列挙したBluetoothデバイスのプロパティにある「InstanceID」を使うことで、PnpDeviceのプロパティを入手できる。それには、
Get-PnpDeviceProperty -InstanceId <InstanceID>
とする。
大量の情報が出力されるが、重要なものとして「DEVPKEY_DeviceContainer_Category」「DEVPKEY_Device_HardwareIds」がある。前者はデバイスのカテゴリ、後者にはBluetoothデバイスのMACアドレスが含まれている。
なお、Get-PnpDevicePropertynの出力する情報は、レジストリの「HKEY_LOCAL_MACHINE\SYSTEM\CurrentControlSet\Enum\BTHENUM」(Bluetooth Classicデバイス)、「HKEY_LOCAL_MACHINE\SYSTEM\CurrentControlSet\Enum\BTHLE」(Bluetooth LEデバイス)にあるものと一部共通している。
PnpDevicePropertyを比較する
Get-PnpDevicePropertyで、デバイス情報をオブジェクトとして撮り出せるため、これを変数に記録し、Compare-Objectコマンド(https://learn.microsoft.com/ja-jp/powershell/module/microsoft.powershell.utility/compare-object?view=powershell-7.4)で比較することで、その変化を調べられる。具体的には、以下の手順を使う。

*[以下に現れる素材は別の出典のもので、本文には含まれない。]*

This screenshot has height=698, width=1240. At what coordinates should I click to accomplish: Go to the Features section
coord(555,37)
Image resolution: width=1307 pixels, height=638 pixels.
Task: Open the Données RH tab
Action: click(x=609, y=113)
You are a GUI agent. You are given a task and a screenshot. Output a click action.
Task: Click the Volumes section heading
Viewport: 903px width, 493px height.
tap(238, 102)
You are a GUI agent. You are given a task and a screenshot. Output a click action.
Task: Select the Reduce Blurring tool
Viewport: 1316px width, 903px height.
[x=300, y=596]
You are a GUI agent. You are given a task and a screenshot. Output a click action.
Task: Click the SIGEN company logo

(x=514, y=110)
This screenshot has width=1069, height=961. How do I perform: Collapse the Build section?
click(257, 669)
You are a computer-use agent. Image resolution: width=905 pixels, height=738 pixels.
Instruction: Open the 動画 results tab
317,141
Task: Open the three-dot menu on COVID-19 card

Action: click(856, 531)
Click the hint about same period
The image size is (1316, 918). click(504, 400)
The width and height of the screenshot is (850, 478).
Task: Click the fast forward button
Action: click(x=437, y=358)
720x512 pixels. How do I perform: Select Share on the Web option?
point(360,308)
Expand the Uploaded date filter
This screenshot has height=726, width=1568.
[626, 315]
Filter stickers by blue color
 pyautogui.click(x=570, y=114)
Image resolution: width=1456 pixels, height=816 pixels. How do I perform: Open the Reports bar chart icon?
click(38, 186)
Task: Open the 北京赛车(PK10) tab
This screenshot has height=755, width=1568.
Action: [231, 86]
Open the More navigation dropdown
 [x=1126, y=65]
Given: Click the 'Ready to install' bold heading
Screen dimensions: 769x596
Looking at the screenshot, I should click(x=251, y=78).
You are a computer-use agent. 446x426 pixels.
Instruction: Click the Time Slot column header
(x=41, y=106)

$S1=Get-PnpDeviceProperty -InstanceId <InstanceID>
#デバイスを切断するなど、デバイスの状態を変える操作をする
$S2=Get-PnpDeviceProperty -InstanceId <InstanceID>
Compare-Object $S1 $S2 -Property KeyName,Data
Compare-Objectは、2つのオブジェクトを比較し違いを表示するコマンド。複数のプロパティを持つオブジェクトの場合、比較対象とするプロパティを指定する必要がある。ここでは、PnpDevicePropertyのKeyNameとDataプロパティを指定した。
Classic Bluetoothデバイスを接続すると、PnpDeviceProperty「{83DA6326-97A6-4088-9453-A1923F573B29} 15」がFalseとなり、接続した時間(UTC)が「DEVPKEY_Bluetooth_LastConnectedTime」に記録されることがわかる。
PnpDevicePropertyを状態変化の前後で変数に記録して比較することで、プロパティの変化を調べることもできる。今回は、Bluetoothを例に解説したが、基本的な考えは、PnpDevice全般に適用可能だ。